* begin Passage to read *
The supporting beam 4 has a structure in which three layers: a base 17 
configured by, for example, a stainless steel spring plate; an insulating 
layer 18; and signal conductors 19 made of, for example, copper are 
integrally stacked. The base 17 and the signal conductors 19 contribute to 
the resilience of the supporting beam 4. The reference numeral 19a 
designates a face of each signal conductor 19 on the side where the signal 
conductor is to be bonded to the pads 13 and 14. Each face 19a is formed 
by gold with the same object as that of the upper faces 13a of the 
connecting pads 13. The reference numeral 21 designates bonding portions 
to which the connecting pads 13 of the magnetic head 5 are to be bonded, 
respectively. In order to realize a signal transmission between the 
connecting pads 13 and the signal conductors 19, each bonding portion 21 
is disposed in the respective signal conductor 19. As illustrated, each 
bonding portion 21 is formed so as to have a small width so that the heat 
capacity of the bonding portion itself is reduced. Grooves 22 and 23 which 
are respectively formed on the both sides of each bonding portion are used 
for blocking heat transmission from each bonding portion 21 to the area 
surrounding the bonding portion. The reference numeral 24 designates 
bonding portions to which the auxiliary pads 14 are to be bonded, 
respectively. In the same manner as the bonding portions 21, the bonding 
portions 24 are formed so as to have a small width and grooves 22 and 23 
are respectively formed on the both sides of each bonding portion 24.
* end Passage to read *
* begin Record list *
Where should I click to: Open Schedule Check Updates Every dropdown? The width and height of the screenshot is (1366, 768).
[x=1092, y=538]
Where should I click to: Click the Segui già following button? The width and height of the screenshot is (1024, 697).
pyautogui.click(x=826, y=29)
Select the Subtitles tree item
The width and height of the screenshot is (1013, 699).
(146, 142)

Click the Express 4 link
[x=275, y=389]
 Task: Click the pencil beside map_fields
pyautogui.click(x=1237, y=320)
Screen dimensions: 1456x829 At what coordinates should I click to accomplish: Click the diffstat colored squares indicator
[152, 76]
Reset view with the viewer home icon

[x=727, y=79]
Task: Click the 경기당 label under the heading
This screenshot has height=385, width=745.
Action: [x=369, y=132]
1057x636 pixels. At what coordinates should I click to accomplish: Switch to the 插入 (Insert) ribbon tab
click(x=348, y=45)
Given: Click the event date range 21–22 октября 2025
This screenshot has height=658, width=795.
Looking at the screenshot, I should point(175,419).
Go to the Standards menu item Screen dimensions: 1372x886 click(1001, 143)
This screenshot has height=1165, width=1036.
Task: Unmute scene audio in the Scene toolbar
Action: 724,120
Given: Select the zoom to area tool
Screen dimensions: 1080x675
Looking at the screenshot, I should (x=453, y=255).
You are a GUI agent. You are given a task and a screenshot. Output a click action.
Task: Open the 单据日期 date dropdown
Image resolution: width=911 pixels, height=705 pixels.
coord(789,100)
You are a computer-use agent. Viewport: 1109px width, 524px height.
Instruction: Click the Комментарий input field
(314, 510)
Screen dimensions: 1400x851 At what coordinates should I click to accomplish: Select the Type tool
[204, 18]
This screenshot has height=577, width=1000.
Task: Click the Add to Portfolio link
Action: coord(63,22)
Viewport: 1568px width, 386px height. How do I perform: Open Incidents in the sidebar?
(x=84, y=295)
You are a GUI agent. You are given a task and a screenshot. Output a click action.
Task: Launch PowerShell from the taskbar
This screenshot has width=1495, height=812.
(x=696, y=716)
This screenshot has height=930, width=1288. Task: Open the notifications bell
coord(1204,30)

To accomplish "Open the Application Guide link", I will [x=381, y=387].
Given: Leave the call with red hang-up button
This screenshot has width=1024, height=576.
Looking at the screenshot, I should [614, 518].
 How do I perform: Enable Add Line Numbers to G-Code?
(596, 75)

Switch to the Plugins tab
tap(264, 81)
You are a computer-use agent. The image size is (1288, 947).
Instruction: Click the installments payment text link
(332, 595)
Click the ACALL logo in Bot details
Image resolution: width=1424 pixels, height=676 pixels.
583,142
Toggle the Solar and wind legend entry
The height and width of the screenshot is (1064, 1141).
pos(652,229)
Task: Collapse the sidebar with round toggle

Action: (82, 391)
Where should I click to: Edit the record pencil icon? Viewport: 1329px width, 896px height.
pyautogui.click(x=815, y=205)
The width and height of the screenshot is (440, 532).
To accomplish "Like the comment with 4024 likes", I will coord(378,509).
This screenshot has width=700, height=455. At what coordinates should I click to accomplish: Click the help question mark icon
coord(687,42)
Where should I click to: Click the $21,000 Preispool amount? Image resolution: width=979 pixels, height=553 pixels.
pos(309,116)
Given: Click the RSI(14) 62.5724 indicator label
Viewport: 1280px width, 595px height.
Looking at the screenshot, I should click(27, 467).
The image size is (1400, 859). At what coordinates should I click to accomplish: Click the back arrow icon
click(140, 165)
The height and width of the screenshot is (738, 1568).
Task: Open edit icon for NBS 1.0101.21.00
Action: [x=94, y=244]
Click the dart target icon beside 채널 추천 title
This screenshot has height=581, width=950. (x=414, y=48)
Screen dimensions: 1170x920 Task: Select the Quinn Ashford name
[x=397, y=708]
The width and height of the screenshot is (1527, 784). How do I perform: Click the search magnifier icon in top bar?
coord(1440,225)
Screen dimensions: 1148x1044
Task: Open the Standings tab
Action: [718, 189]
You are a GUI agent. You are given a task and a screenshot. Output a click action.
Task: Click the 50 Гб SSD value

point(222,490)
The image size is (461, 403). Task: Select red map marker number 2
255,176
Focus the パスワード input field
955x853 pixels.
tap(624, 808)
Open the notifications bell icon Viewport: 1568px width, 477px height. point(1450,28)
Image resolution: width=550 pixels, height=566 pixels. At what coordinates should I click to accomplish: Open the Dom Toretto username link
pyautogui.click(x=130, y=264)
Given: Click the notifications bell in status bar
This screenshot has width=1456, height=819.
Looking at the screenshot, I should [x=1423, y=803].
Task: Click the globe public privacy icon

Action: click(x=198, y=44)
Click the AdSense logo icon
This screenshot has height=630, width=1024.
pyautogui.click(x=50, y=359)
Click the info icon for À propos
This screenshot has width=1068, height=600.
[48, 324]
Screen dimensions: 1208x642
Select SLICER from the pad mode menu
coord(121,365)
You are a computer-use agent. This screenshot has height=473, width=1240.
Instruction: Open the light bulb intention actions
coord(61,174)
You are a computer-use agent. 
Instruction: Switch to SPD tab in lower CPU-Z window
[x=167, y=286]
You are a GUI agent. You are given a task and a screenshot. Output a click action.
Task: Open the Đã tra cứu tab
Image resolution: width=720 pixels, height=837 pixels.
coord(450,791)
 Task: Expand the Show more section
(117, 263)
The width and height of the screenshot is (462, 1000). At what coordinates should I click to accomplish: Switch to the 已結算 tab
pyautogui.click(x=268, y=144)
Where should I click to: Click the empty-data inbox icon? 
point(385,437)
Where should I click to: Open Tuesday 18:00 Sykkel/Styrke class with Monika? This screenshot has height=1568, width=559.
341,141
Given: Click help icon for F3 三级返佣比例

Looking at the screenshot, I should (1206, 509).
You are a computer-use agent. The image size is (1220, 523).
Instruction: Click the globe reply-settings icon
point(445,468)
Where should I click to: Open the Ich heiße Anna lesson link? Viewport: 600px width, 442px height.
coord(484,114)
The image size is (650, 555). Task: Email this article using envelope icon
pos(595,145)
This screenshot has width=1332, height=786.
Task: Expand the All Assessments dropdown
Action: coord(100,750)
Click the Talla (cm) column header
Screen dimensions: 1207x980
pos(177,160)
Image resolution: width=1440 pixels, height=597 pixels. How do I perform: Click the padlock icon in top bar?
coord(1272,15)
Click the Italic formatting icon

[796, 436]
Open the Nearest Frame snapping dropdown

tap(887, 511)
* end Record list *
Requirements:
[1] Name the three layers that are stacked together to make the supporting beam in the passage above about the supporting beam.
[2] Pick up the passage about the supporting beam after its last sentence and keep writing it.

Outputs for the tasks:
[1] A base 17 (for example, a stainless steel spring plate), an insulating layer 18, and signal conductors 19 (for example, copper).

[2]
Among the grooves 22 and 23, particularly, the grooves positioned between 
the bonding portions 21 and 24 are disposed also with a further object of 
blocking heat transmission between the bonding portions 21 and 24. The 
portions 25 in the base 17 are through holes which are formed so as to 
allow the tip end of a presser for the bonding operation which will be 
described later, to pressingly contact with the bonding portions 21 and 24 
without touching the base 17. In order to suppress the lowering in 
strength of the base 17, the through holes 25 are preferably formed so as 
to have a size which is as small as possible but in the range where the 
presser is prevented from contacting with the base. The reference numeral 
26 designates through holes which are formed in the insulating layer 18 
with the same object as those of the through holes 25.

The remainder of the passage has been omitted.